Кстати, маску Пиноккио обретает только в конце первого театрального вечера: она цвета солнечной соломы, со следами природной стихии и оттого вся как будто в смятении. Движения двух дивных актрис не синхронны, но звучат они как одна скрипка, независимо от того, следуют ли они строго тексту пьесы или импровизируют. Правда, текст временами кажется вовсе не обязательным, хотя и многозначительным, и оставляет ощущение скорее пустоты — увы, не сияющей. Впрочем, картина, открывающаяся с каждым поворотом на пути пытливого мифа, позволяет забыть досаду из-за текстовых длиннот или повторов. Хотя готова признать: то, что в философском произведении кажется мне излишним, просто мною не постигнуто.

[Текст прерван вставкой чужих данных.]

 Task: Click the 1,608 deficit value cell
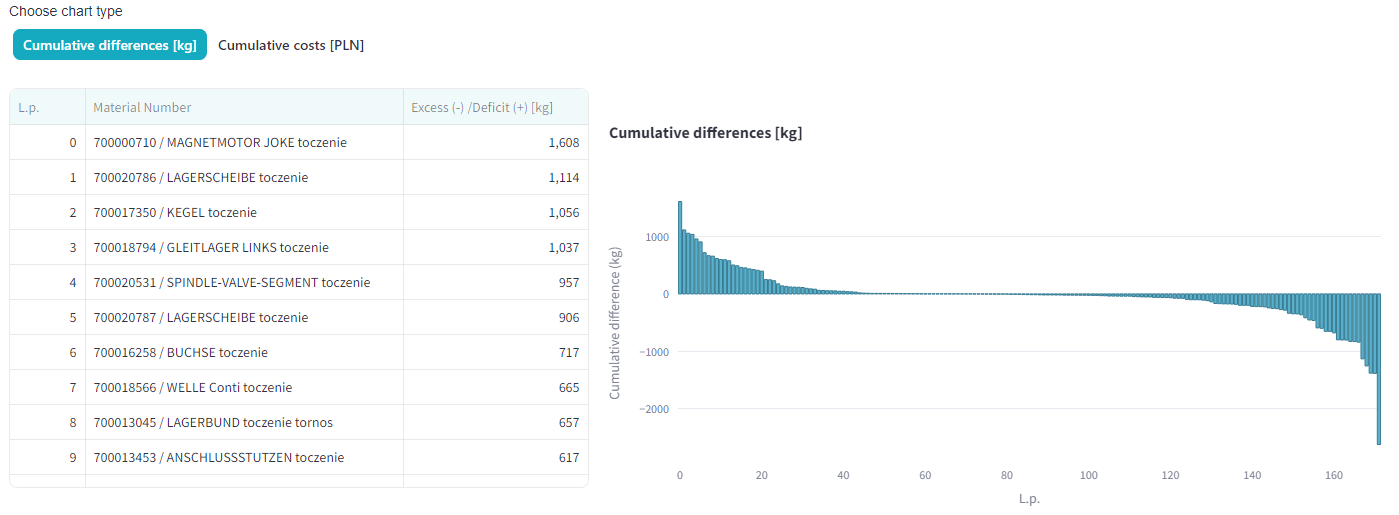pos(495,143)
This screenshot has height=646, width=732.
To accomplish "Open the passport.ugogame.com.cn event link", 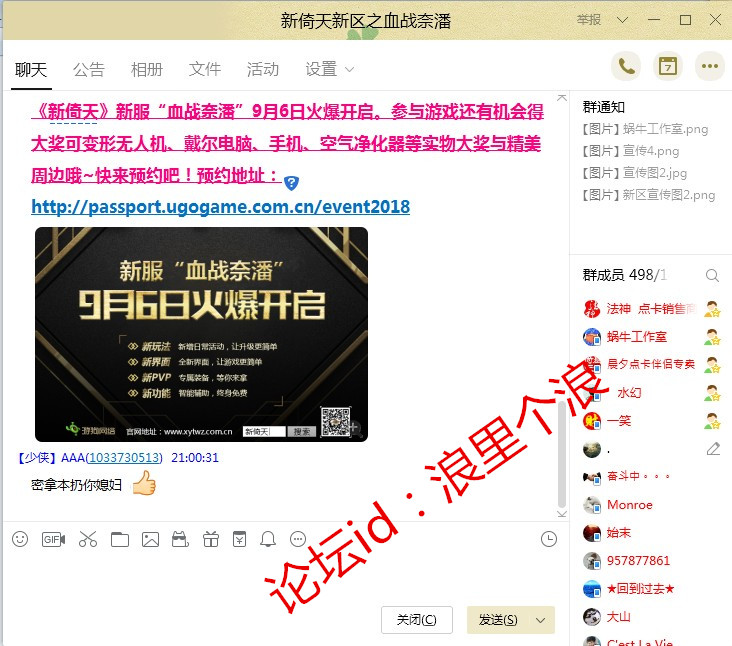I will pos(220,207).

На «Пиноккио» как зритель испытываешь раздвоение: с одной стороны, хочется дотошно и подробно рассмотреть внешний ряд, с другой — постичь глубину мысли и не терять логики событий, случившихся за два вечера. А внешне «Пиноккио» — богатейший на фантазию и причудливую утонченность. Здесь рукотворные декорации и технологии: пространство разрезает дрожащий тоннель из яркого света, проекции с эффектом реальности, маски, бутафория, причудливые костюмы и головные уборы… На сцене — практически вся труппа. Материальная часть спектакля, исполнительское искусство всех специалистов не может не восхищать высочайшим качеством. Бюджет такой постановки должен зашкаливать.

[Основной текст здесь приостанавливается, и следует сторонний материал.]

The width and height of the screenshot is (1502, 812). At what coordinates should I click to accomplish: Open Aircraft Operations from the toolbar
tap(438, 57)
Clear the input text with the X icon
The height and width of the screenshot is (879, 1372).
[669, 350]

В «Пиноккио» Борис Юхананов продолжает исследование природы театра, начатое им еще в «Синей птице». Исследование это длится пять часов, за которые деревянный герой, пройдя испытание голодом, жестокостью встреч, попадет в театр Манджафокко (Юрий Дуванов), где Арлекин, Пьеро, а также гангстер, танцовщица, Король-солнце с Королевой Фей и даже Брежнев в блистательном пародийном исполнении Владимира Коренева. Советского генсека постановщики уложат на лафет и ловко так — чик-чик — отрежут ему голову. Она скатится к ногам Пиноккио, но это не вызовет никакого ужаса у пытливого человечка.
Но не в Брежневе дело (хотя сцена остроумна и не утомительна в подробном разборе), а в театре. В театре — как в наркотике, независимо от того, традиционный он, «процессуальный» или какой иной масти, на котором сидят художники. И в котором постановщики, то теряя, то обретая надежды, пытаются отыскать ангелов. Да-да, ангелических паяцев, лицедеев с крыльями и без, для чего утюжат вдоль и поперек этот театр, производя разные, в том числе и странные на первый взгляд манипуляции с ним, творя мифы. Но которые, не исключено, что в процессе познания, препарирования, расчленения и соединения могут прорасти — или уже прорастают — открытием.
Вот и у Бориса Юхананова, который, в отличие от иных деятелей театрального искусства, никогда не перекрашивался, не обслуживал социальные и политические запросы власти и времени, не занимался поделками на злобу дня, сформировался свой зритель. Миф о Пиноккио — тому доказательство.